EXERCISE INPUT ▸
»»
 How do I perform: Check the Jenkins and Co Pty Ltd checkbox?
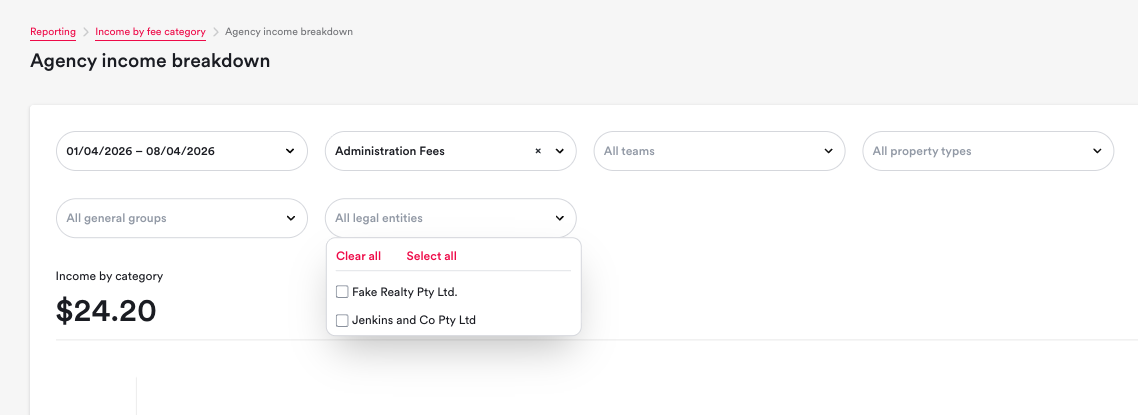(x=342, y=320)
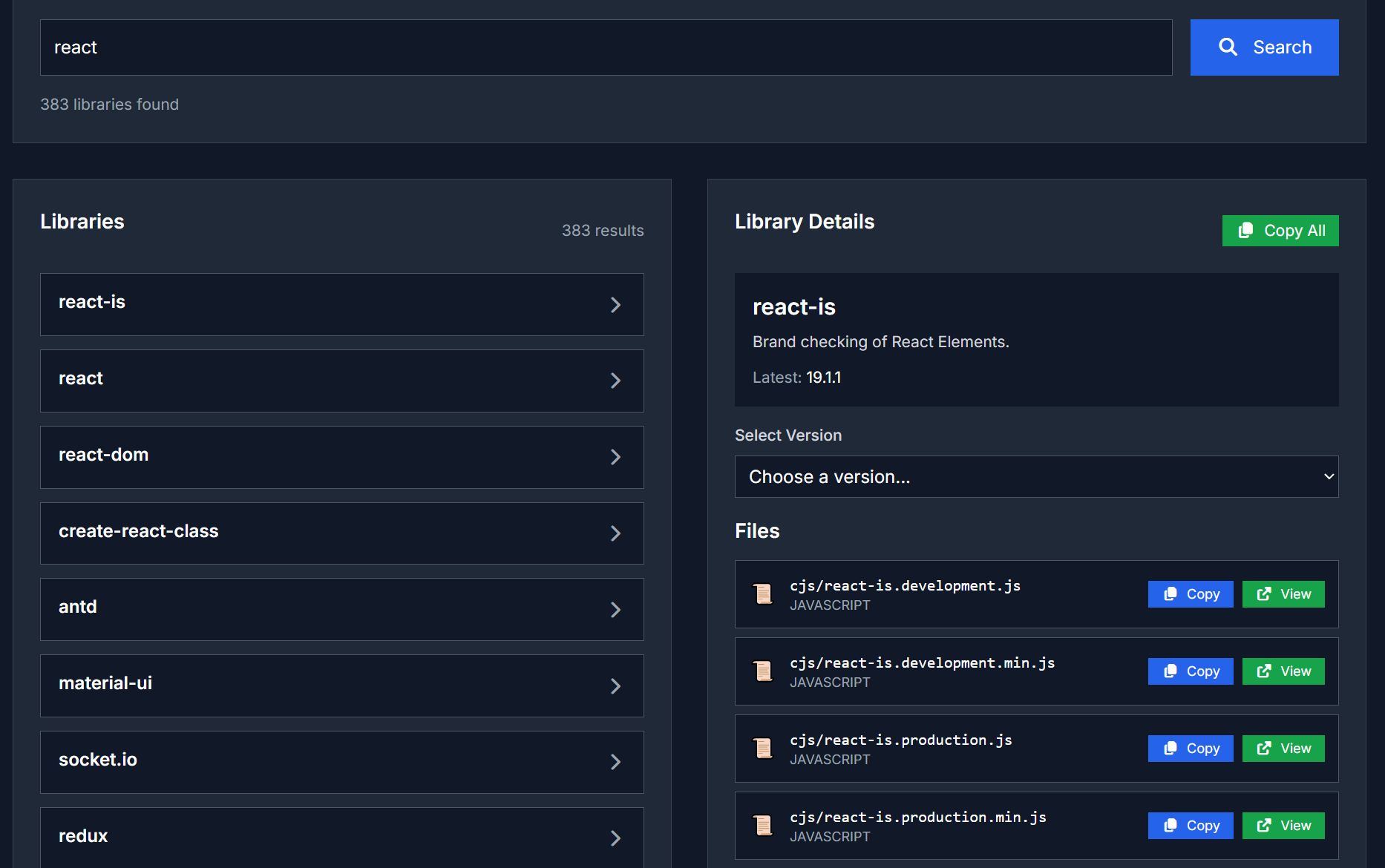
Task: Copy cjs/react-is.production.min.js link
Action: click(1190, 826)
««
»»
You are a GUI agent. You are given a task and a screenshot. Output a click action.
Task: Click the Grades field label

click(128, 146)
««
»»
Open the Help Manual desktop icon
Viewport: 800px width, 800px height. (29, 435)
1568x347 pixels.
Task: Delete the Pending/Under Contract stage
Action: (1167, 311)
««
EXERCISE ▸
Reproduce the lines starting at the one containing "You are a GUI" and ending at the one containing "click(128, 146)", requests included, and decrease every coordinate in the answers by 21.

ANSWER FOR THE TASK ▸
You are a GUI agent. You are given a task and a screenshot. Output a click action.
Task: Click the Grades field label

click(107, 125)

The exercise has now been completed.